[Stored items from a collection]
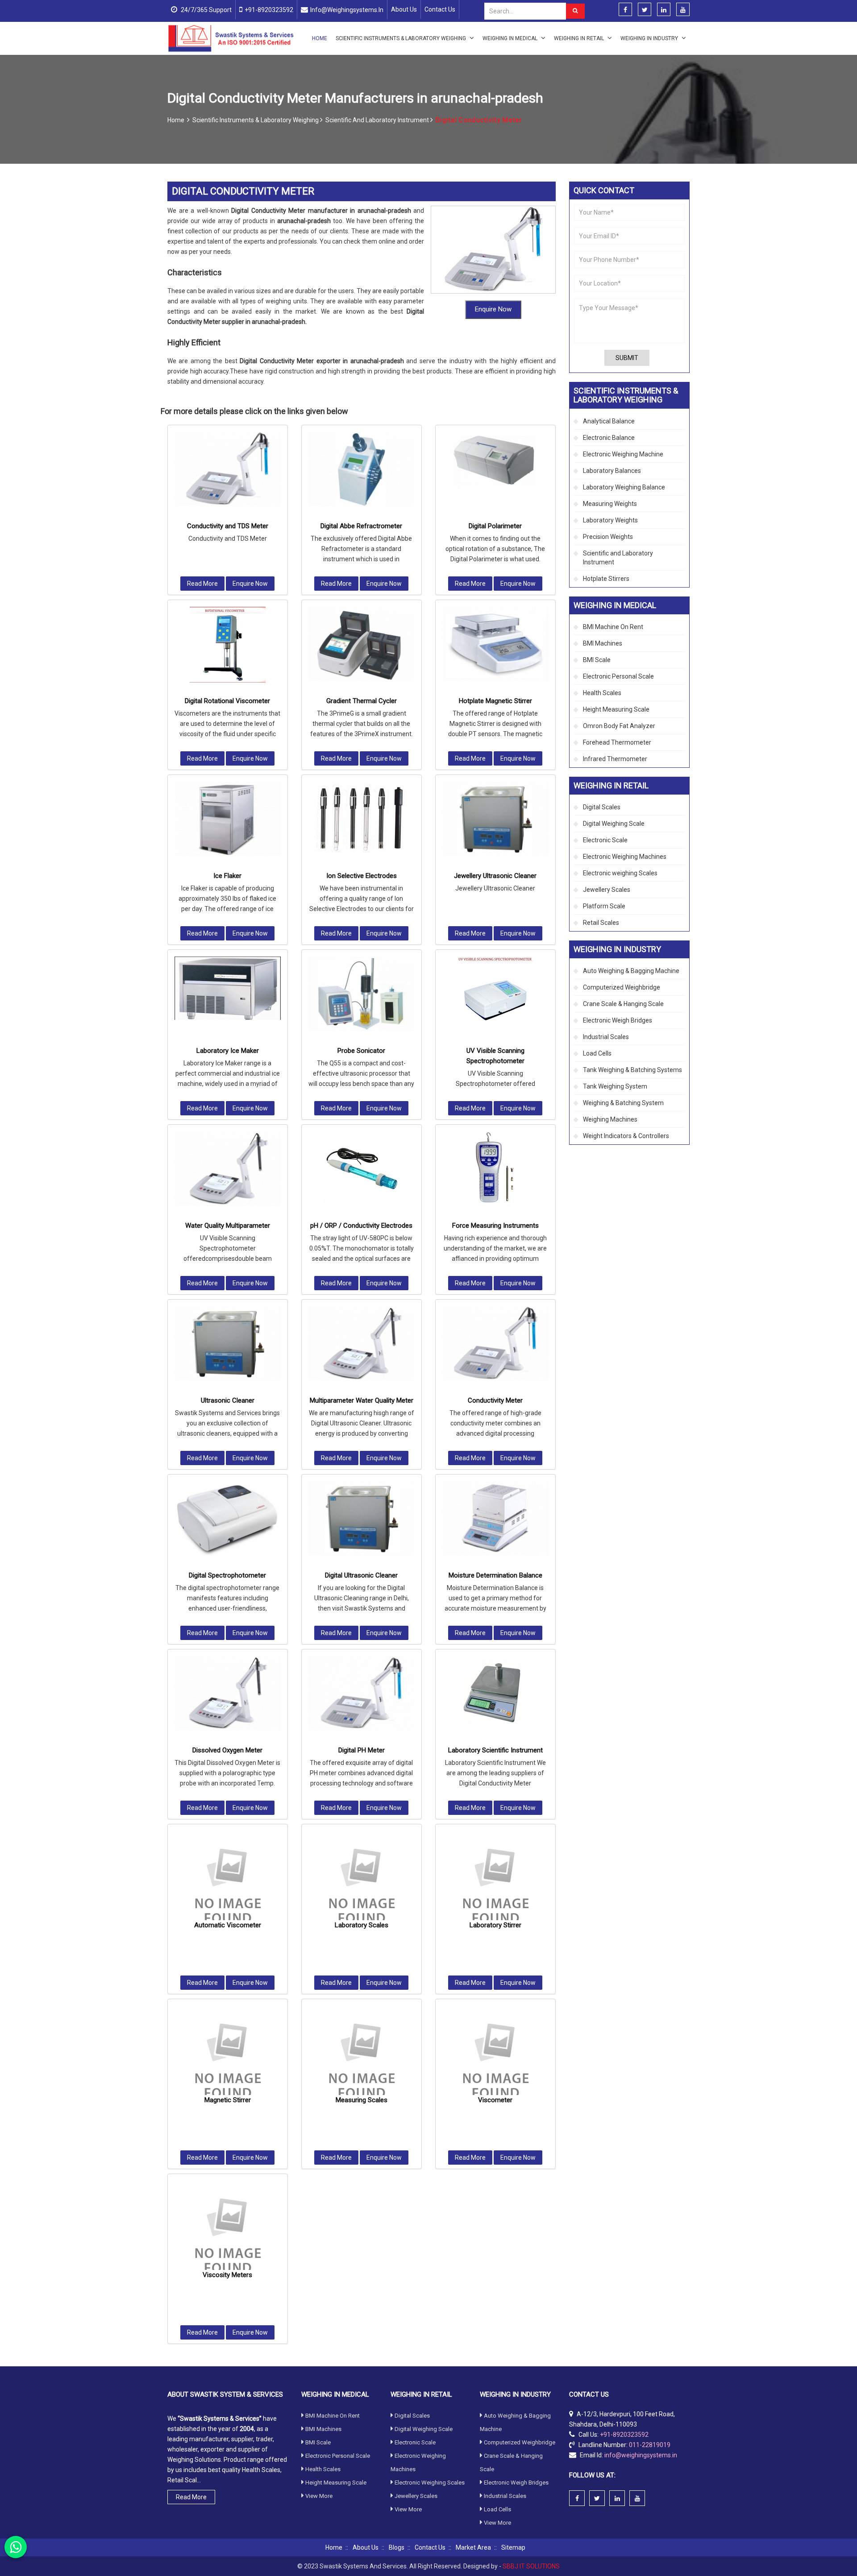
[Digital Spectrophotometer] (228, 1518)
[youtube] (683, 9)
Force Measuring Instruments (495, 1226)
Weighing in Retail (579, 38)
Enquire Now (493, 309)
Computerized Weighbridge (621, 987)
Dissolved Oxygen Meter (227, 1750)
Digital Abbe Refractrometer (361, 526)
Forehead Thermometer (617, 742)
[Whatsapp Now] (15, 2547)
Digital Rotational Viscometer (227, 701)
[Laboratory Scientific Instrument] (495, 1694)
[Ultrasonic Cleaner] (228, 1343)
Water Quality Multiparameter (227, 1226)
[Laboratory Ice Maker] (228, 988)
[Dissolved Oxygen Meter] (228, 1693)
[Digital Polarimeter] (495, 461)
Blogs (396, 2547)
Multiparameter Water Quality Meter (361, 1400)
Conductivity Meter (495, 1400)
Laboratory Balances (612, 470)
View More (319, 2496)
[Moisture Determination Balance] (495, 1518)
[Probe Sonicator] (361, 994)
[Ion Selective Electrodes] (361, 819)
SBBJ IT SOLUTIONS (531, 2566)
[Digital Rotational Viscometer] (228, 645)
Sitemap (513, 2547)
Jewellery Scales (606, 889)
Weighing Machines (610, 1119)
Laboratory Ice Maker (227, 1051)
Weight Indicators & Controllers (626, 1135)
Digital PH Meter (361, 1750)
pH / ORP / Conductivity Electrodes (361, 1226)
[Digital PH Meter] (361, 1693)
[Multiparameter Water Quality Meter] (361, 1343)
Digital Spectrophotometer (227, 1575)
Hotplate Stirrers (606, 578)
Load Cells (597, 1053)
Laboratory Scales (361, 1925)
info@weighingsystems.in (346, 9)
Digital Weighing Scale (614, 823)
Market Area (473, 2547)
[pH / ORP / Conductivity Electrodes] (361, 1169)
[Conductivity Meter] (495, 1343)
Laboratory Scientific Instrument (495, 1750)
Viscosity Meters (227, 2275)
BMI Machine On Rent (613, 626)
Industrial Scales (606, 1036)
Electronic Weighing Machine (623, 454)
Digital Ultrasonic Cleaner (361, 1575)
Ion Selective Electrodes (361, 876)
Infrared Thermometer (615, 758)
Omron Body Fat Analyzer (619, 725)
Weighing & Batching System (623, 1102)
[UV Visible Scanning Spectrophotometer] (495, 994)
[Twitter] (644, 9)
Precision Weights (608, 536)
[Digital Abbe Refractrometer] (361, 469)
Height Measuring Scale (616, 709)
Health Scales (602, 692)
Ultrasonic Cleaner (227, 1400)
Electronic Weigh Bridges (617, 1020)
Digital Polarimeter (495, 526)
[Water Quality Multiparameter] (228, 1168)
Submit (627, 357)
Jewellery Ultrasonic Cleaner (495, 876)
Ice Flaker (227, 876)
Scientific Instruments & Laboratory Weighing (401, 38)
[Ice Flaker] (228, 819)
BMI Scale (597, 659)
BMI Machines (602, 643)
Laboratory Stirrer (495, 1925)
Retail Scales (601, 922)
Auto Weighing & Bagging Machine (631, 970)
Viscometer (495, 2100)
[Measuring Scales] (361, 2059)
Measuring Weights (610, 503)
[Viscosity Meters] (228, 2234)
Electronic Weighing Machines (624, 856)
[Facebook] (625, 9)
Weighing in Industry (649, 38)
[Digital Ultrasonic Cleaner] (361, 1518)
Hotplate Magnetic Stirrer (495, 701)
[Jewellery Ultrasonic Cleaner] (495, 819)
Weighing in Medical (511, 38)
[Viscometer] (495, 2059)
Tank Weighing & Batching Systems (632, 1069)
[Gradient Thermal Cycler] (361, 644)
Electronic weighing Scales (620, 873)
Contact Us (439, 9)
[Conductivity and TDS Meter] (228, 469)
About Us (404, 9)
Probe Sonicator (361, 1051)
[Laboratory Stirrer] (495, 1884)
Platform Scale (604, 906)
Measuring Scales (361, 2100)
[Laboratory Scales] (361, 1884)
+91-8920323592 (269, 9)
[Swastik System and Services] (231, 37)
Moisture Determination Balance (495, 1575)
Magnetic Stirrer (227, 2100)
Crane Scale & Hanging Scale (623, 1003)
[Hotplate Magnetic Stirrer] (495, 644)
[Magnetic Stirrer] (228, 2059)
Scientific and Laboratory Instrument (377, 120)
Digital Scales (601, 807)
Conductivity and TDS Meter (227, 526)
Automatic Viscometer (227, 1925)
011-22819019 (649, 2444)
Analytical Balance (609, 421)
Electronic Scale (605, 840)
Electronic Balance (609, 437)
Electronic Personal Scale (618, 676)
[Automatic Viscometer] (228, 1884)
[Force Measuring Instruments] (495, 1169)
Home (319, 38)
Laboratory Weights (610, 520)
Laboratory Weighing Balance (624, 487)
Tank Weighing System (615, 1086)
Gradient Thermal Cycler (361, 701)
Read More (202, 583)
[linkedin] (663, 9)
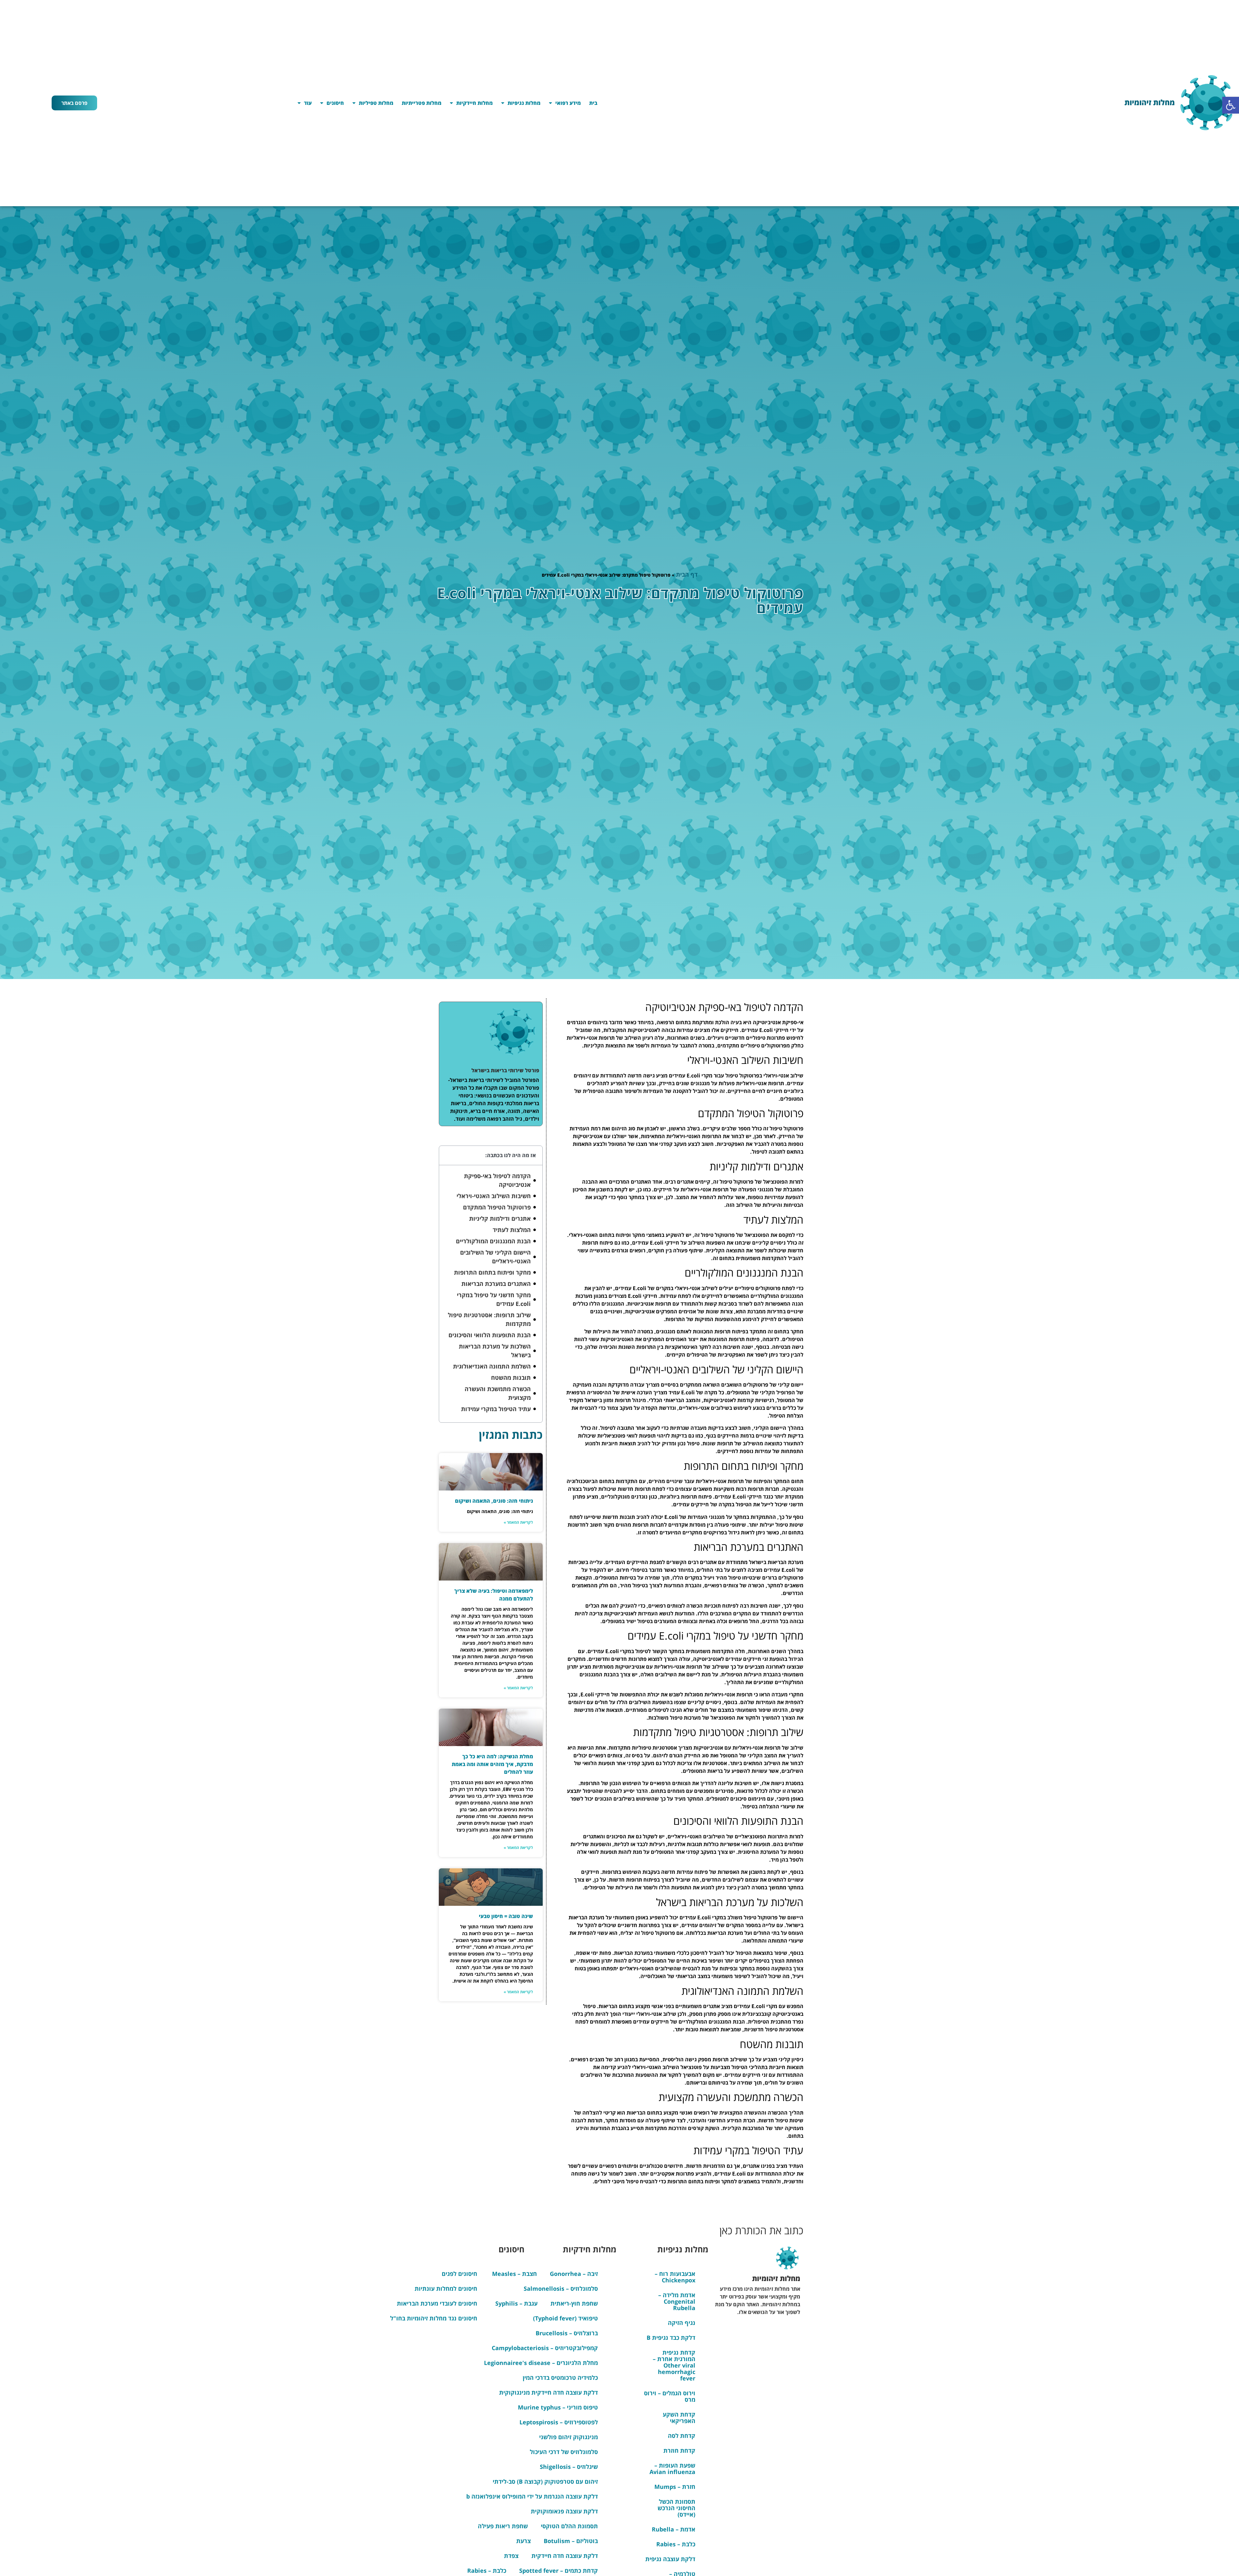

### Your instructions
Beginning with the line above that contains "Weight Indicators & Controllers (626, 1135)", copy each line exactly up to and including the line that contains "Hotplate Stirrers (606, 578)", and go no further.

### Response
Weight Indicators & Controllers (626, 1135)
Digital PH Meter (361, 1750)
pH / ORP / Conductivity Electrodes (361, 1226)
[Digital PH Meter] (361, 1693)
[Multiparameter Water Quality Meter] (361, 1343)
Digital Spectrophotometer (227, 1575)
Hotplate Stirrers (606, 578)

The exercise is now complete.